→ **What to do**
If a line in the entries below contains "notification", copy it.

→ **Data shown**
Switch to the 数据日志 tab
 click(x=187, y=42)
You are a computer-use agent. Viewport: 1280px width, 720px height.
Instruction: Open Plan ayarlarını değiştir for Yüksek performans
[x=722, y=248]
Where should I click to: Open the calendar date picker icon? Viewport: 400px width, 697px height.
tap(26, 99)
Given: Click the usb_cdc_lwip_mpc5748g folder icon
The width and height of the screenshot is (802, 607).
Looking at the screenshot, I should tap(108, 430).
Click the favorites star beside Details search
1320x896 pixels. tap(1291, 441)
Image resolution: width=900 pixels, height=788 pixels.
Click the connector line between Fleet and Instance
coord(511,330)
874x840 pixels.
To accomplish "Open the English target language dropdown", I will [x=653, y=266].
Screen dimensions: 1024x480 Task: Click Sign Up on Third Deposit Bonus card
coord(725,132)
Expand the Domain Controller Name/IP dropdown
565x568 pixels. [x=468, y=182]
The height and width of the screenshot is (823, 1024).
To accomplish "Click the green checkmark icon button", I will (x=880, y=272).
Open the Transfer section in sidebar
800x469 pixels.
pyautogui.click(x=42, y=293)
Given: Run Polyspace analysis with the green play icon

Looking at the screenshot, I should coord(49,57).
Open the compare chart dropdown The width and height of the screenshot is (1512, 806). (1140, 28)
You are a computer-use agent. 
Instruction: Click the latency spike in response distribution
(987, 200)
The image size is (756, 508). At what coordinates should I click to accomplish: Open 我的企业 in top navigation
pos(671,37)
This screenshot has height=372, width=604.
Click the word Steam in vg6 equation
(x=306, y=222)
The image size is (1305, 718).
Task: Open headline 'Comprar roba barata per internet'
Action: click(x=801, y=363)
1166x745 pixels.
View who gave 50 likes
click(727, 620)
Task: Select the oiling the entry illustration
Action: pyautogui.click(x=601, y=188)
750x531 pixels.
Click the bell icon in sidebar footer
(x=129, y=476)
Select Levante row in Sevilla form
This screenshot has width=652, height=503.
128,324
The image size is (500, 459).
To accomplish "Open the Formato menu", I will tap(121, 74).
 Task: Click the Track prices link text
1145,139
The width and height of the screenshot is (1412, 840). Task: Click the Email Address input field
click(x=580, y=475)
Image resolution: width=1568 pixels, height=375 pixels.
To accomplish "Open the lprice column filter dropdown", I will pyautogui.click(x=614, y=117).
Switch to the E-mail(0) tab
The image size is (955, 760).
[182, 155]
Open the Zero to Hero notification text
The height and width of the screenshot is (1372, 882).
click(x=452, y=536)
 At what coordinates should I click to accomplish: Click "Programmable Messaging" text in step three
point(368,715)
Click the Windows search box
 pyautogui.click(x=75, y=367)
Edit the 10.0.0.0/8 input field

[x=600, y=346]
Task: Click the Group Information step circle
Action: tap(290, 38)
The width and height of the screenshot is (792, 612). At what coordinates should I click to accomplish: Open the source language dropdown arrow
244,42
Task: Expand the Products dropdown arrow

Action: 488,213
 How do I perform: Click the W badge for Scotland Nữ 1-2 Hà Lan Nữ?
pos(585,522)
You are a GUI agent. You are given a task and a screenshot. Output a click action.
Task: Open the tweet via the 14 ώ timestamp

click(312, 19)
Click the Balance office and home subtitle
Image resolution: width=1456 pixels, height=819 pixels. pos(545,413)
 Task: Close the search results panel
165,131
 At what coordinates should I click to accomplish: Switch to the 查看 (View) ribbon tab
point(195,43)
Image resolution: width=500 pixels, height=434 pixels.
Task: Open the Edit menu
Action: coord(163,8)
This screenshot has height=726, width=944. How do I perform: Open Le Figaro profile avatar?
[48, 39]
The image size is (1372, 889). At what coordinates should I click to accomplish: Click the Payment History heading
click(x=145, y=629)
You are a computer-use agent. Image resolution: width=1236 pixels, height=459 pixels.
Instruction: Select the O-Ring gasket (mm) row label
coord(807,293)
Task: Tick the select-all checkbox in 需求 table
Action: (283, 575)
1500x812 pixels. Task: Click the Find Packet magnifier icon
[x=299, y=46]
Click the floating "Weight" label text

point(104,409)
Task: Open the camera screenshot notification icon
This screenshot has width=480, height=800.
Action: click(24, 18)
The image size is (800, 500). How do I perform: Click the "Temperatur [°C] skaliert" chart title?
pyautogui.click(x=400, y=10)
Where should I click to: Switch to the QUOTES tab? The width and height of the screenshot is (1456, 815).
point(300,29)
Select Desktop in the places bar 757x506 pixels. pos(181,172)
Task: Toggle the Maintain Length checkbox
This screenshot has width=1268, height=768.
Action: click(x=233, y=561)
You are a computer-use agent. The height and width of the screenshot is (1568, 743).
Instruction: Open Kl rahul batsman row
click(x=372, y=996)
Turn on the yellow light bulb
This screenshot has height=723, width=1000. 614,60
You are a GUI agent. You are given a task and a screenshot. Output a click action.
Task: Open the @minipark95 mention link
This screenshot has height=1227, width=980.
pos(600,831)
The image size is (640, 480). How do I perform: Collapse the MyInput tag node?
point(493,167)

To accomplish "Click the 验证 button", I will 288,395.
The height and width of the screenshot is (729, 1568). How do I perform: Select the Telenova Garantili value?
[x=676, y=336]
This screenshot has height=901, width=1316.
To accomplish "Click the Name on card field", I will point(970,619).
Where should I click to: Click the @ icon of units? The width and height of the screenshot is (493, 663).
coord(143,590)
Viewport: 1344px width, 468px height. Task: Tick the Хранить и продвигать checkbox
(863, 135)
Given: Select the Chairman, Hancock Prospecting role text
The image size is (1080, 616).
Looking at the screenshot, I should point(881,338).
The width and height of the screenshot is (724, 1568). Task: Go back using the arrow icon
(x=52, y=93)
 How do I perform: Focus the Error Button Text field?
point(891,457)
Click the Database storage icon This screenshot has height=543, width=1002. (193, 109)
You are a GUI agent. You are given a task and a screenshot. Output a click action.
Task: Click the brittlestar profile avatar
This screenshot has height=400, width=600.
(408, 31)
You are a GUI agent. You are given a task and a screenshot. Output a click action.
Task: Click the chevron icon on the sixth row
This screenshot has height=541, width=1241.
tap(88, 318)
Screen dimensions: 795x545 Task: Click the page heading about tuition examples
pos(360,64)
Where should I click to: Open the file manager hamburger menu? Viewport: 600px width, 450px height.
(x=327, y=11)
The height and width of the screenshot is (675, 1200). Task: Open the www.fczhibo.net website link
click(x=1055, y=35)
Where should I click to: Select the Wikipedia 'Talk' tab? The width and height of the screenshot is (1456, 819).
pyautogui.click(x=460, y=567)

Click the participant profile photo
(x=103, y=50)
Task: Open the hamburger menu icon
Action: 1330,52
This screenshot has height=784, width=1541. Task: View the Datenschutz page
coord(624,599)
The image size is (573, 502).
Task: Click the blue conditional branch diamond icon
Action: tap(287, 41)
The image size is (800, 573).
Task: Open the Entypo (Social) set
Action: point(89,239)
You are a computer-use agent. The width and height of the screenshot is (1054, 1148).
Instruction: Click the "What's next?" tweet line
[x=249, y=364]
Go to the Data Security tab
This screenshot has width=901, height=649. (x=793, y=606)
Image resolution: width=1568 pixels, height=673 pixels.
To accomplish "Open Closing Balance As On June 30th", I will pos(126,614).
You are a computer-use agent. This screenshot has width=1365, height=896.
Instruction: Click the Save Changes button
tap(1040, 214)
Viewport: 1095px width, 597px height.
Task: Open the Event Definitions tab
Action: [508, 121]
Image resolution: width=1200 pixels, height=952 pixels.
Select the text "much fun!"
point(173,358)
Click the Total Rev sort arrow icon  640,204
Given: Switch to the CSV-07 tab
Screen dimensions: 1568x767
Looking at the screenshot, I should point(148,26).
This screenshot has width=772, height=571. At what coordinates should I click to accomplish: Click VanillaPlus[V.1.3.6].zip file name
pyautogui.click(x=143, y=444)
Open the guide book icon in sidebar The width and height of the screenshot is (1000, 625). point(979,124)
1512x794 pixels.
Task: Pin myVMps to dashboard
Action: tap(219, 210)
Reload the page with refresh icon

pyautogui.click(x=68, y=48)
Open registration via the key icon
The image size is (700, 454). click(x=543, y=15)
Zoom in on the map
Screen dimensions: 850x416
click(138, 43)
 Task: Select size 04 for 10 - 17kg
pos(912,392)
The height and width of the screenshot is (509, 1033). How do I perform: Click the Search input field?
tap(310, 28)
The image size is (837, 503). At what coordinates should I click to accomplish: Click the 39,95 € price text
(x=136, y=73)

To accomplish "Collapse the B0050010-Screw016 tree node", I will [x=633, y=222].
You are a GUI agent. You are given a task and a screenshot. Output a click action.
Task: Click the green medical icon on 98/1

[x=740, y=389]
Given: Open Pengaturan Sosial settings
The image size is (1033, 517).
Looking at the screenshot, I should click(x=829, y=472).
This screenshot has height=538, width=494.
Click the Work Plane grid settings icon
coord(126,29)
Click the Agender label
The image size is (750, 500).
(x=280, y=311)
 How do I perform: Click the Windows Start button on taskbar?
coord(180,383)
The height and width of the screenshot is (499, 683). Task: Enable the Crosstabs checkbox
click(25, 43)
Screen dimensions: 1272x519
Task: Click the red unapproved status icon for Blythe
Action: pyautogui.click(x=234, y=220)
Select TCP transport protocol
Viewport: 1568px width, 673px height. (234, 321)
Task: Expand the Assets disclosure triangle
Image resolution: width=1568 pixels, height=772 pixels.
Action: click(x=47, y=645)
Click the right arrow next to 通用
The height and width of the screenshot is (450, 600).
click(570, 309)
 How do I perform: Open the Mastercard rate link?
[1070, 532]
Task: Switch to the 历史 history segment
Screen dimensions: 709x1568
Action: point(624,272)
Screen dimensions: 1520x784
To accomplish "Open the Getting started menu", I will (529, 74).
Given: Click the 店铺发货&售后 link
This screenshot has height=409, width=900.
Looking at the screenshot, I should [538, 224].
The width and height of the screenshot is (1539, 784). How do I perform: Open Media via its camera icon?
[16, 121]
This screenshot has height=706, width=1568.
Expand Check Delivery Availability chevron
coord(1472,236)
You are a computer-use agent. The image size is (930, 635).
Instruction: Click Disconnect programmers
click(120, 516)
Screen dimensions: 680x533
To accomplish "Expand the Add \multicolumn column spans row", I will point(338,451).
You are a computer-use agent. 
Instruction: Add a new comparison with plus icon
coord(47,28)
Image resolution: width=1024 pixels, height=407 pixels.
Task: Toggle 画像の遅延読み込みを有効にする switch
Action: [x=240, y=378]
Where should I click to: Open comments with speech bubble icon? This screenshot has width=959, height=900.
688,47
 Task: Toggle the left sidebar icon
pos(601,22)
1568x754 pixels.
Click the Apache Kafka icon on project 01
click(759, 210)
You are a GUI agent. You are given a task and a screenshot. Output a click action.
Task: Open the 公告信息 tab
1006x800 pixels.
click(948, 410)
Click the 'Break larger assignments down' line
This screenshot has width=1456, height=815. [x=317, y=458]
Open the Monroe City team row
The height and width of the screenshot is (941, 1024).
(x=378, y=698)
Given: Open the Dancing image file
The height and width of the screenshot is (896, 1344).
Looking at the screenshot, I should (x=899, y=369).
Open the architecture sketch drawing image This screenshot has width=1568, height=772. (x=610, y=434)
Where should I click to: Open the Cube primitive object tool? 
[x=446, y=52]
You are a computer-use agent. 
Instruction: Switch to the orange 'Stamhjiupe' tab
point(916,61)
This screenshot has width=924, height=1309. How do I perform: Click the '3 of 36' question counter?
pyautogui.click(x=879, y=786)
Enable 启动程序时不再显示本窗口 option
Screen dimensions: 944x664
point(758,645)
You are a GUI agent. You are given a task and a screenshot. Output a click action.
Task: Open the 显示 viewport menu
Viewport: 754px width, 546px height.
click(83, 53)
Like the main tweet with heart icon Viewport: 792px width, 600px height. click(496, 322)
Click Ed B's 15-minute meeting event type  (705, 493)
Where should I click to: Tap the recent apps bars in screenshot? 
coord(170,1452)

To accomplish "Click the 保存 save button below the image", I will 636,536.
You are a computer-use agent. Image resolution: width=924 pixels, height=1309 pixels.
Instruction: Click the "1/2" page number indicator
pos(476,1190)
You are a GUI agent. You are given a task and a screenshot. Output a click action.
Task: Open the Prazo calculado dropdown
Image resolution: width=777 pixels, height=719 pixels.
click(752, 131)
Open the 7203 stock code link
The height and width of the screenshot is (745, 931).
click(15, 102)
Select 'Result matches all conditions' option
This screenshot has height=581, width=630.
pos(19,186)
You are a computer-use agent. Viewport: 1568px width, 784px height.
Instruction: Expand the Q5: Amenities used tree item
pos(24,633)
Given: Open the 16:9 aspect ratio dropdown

→ **Answer to the exercise**
Open the Zero to Hero notification text
Task: Open the camera screenshot notification icon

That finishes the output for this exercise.